Nevertheless, Najla insists on staying in the Gaza Strip, saying with a bitter smile "I do not want to leave Gaza, I was born here and taught generations in UNRWA schools, and my family's roots are deep in this land, and Gaza for me is everything, my heart, my soul, and my eye."
What Najla wishes most, amid the ongoing dispersion of her children until today, is that a holiday comes where she can gather them around one table, not from behind the phone screen.
A few steps from the church entrance, the girl Amal Hilal (16 years old) was taking pictures with her friends in front of a lonely Christmas tree lit with a few simple lights.

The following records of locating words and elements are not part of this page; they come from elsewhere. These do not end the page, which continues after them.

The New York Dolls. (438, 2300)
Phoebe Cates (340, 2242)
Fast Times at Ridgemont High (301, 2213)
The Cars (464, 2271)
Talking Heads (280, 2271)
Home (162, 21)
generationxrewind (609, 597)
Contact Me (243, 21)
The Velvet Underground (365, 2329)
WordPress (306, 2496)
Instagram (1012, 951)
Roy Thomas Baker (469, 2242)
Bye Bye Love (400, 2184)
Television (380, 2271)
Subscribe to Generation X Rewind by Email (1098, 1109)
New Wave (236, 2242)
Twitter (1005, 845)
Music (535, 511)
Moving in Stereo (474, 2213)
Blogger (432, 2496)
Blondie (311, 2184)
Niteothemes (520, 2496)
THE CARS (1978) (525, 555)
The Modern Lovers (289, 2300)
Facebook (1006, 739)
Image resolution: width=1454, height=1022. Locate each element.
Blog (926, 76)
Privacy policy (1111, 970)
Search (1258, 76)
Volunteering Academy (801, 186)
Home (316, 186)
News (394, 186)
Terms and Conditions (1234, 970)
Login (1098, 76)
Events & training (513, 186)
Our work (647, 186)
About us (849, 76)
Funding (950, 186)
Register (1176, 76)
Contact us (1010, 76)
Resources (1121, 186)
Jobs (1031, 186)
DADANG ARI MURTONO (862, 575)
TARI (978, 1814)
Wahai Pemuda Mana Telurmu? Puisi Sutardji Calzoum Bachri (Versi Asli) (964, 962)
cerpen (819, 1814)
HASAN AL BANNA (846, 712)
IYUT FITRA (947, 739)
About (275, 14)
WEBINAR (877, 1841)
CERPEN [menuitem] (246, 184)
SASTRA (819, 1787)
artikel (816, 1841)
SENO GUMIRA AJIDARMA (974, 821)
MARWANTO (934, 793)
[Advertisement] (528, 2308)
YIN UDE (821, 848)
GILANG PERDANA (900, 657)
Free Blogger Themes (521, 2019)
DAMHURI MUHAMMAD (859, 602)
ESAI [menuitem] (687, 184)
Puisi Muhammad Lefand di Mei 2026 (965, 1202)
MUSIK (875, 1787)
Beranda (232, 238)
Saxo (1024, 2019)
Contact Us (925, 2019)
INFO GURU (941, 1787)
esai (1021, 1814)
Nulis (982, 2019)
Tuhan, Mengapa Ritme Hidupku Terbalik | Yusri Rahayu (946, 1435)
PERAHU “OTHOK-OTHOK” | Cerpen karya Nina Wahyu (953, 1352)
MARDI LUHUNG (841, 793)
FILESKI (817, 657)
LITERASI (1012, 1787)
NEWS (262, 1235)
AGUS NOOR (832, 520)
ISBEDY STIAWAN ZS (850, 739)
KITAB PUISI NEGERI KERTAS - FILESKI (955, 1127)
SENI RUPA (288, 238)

She comments on that Christmas tree saying that it is simple because it expresses their current state, and adds "We do not decorate the tree as in previous years, not because we do not want to, but because people's feelings are exhausted, and our gathering is the real holiday, for the holiday is in our hearts before it is in the decorations."
At the outer gate of the church sits Amal without participating in the children's play, her eyes fixed on the void left by the absence of her grandfather George, who was killed in a bombing that targeted the church during the war.
While the stories of the young and old intersect, this year's holiday takes its form in faint prayers and faces exhausted by loss and sorrow.
Despite the destruction and the shrapnel of Israeli booby-trapped robots that still reach the church from the eastern borders, as if reminding everyone that the war has not ended yet, Gaza says in its own way "Even from under the ashes, a new birth can begin."